Carl Schulman and Nick Bostrom argue about anthropic principles in “How Hard is Artificial Intelligence? Evolutionary Arguments and Selection Effects” (Journal of Consciousness Studies, 2012, 19:7-8), focusing on specific models for how the assumption of human-level intelligence should be easy to automate are built upon a foundation of assumptions of what easy means because of observational bias (we assume we are intelligent, so the observation of intelligence seems likely).
Yet the analysis of this presumption is blocked by a prior consideration: given that we are intelligent, we should be able to achieve artificial, simulated intelligence. If this is not, in fact, true, then the utility of determining whether the assumption of our own intelligence being highly probable is warranted becomes irrelevant because we may not be able to demonstrate that artificial intelligence is achievable anyway. About this, the authors are dismissive concerning any requirement for simulating the environment that is a prerequisite for organismal and species optimization against that environment:
In the limiting case, if complete microphysical accuracy were insisted upon, the computational requirements would balloon to utterly infeasible proportions. However, such extreme pessimism seems unlikely to be well founded; it seems unlikely that the best environment for evolving intelligence is one that mimics nature as closely as possible. It is, on the contrary, plausible that it would be more efficient to use an artificial selection environment, one quite unlike that of our ancestors, an environment specifically designed to promote adaptations that increase the type of intelligence we are seeking to evolve (say, abstract reasoning and general problem-solving skills as opposed to maximally fast instinctual reactions or a highly optimized visual system).

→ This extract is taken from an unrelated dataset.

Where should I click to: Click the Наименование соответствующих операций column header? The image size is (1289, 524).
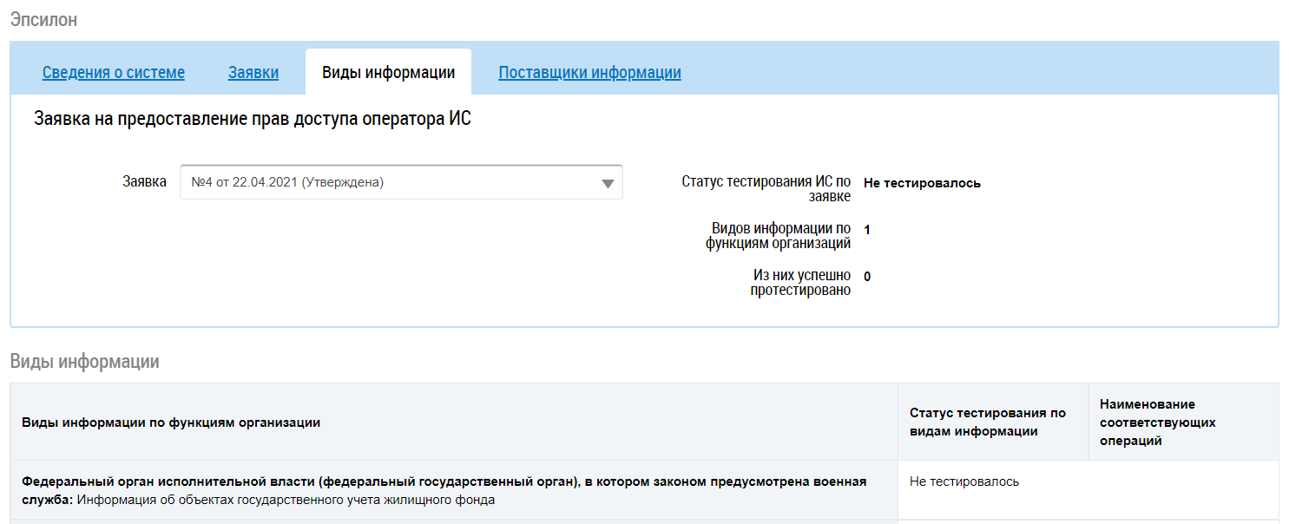tap(1156, 422)
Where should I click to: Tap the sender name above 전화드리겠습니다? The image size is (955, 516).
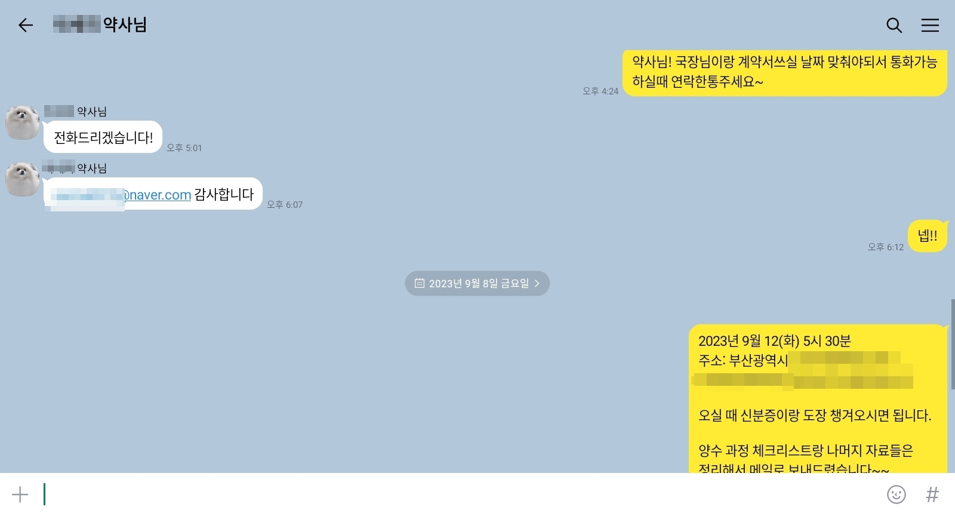coord(75,111)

Why is this “unlikely”? The argument is that there are classes of mental function that can be compartmentalized away from the broader, known evolutionary provocateurs. For instance, the Red Queen argument concerning sexual optimization in the face of significant parasitism is dismissed as merely a distraction to real intelligence:
And as mentioned above, evolution scatters much of its selection power on traits that are unrelated to intelligence, such as Red Queen’s races of co-evolution between immune systems and parasites. Evolution will continue to waste resources producing mutations that have been reliably lethal, and will fail to make use of statistical similarities in the effects of different mutations. All these represent inefficiencies in natural selection (when viewed as a means of evolving intelligence) that it would be relatively easy for a human engineer to avoid while using evolutionary algorithms to develop intelligent software.
Inefficiencies? Really? We know that sexual dimorphism and competition are essential to the evolution of advanced species. Even the growth of brain size and creative capabilities are likely tied to sexual competition, so why should we think that they can be uncoupled? Instead, we are left with a blocker to the core argument that states instead that simulated evolution may, in fact, not be capable of producing sufficient complexity to produce intelligence as we know it without, in turn, a sufficiently complex simulated fitness function to evolve against. Observational effects, aside, if we don’t get this right, we need not worry about the problem of whether there are 10 or ten billion planets suitable for life out there.